■ Work request: Below are some records. Write out the line that contains "Task: Uncheck the enable backups checkbox" and all lines after it, exactly, but not the pictures.

■ Records for this task:
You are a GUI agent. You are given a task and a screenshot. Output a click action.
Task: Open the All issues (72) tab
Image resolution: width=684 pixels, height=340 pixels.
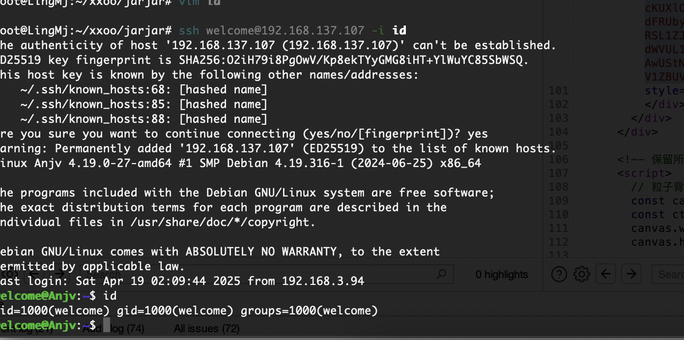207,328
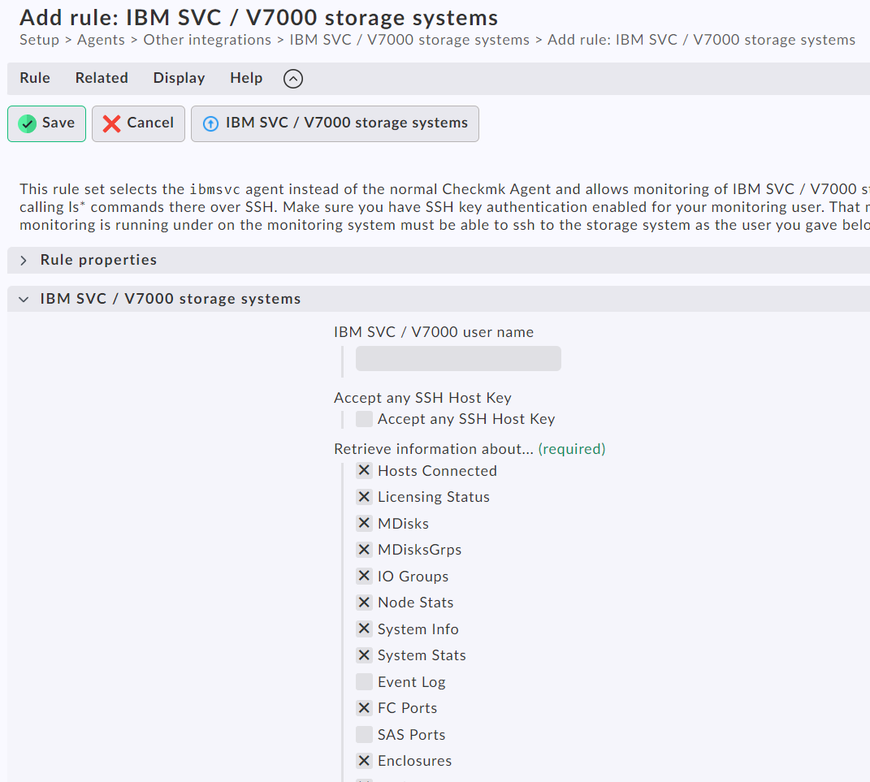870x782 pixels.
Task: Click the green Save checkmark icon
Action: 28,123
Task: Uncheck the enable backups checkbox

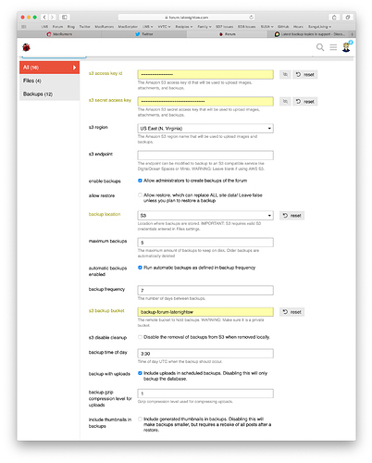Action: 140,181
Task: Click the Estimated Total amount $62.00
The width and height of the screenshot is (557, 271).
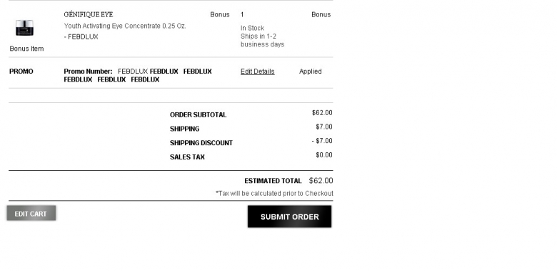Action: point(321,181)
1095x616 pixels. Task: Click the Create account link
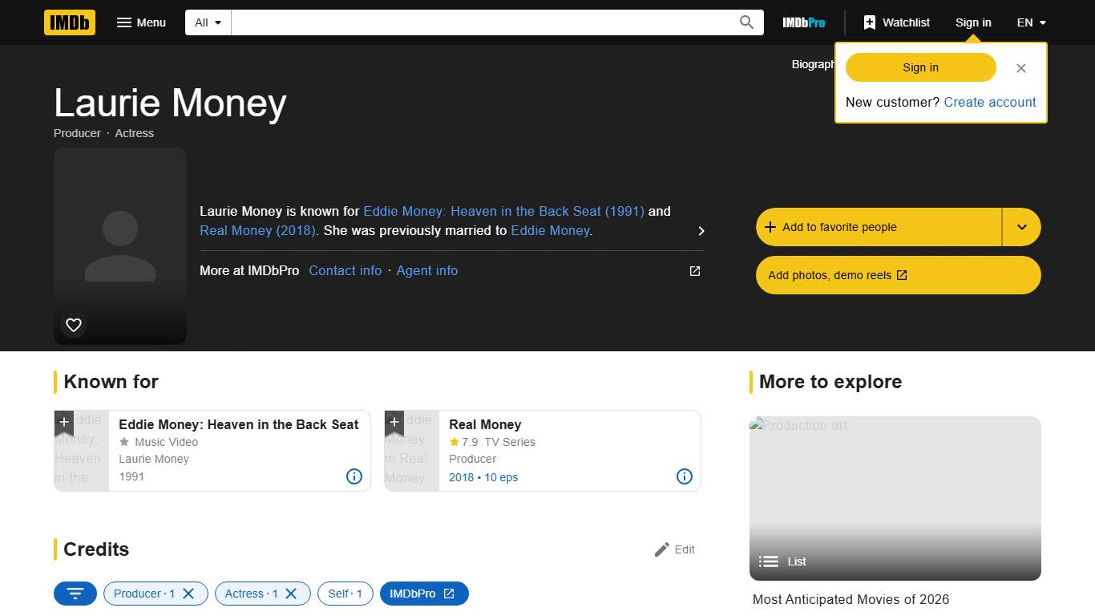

■ Answer for the task:
Task: Uncheck the enable backups checkbox

Action: 140,181
Task: Click the Estimated Total amount $62.00
The width and height of the screenshot is (557, 271).
Action: point(321,181)
1095x616 pixels. Task: Click the Create account link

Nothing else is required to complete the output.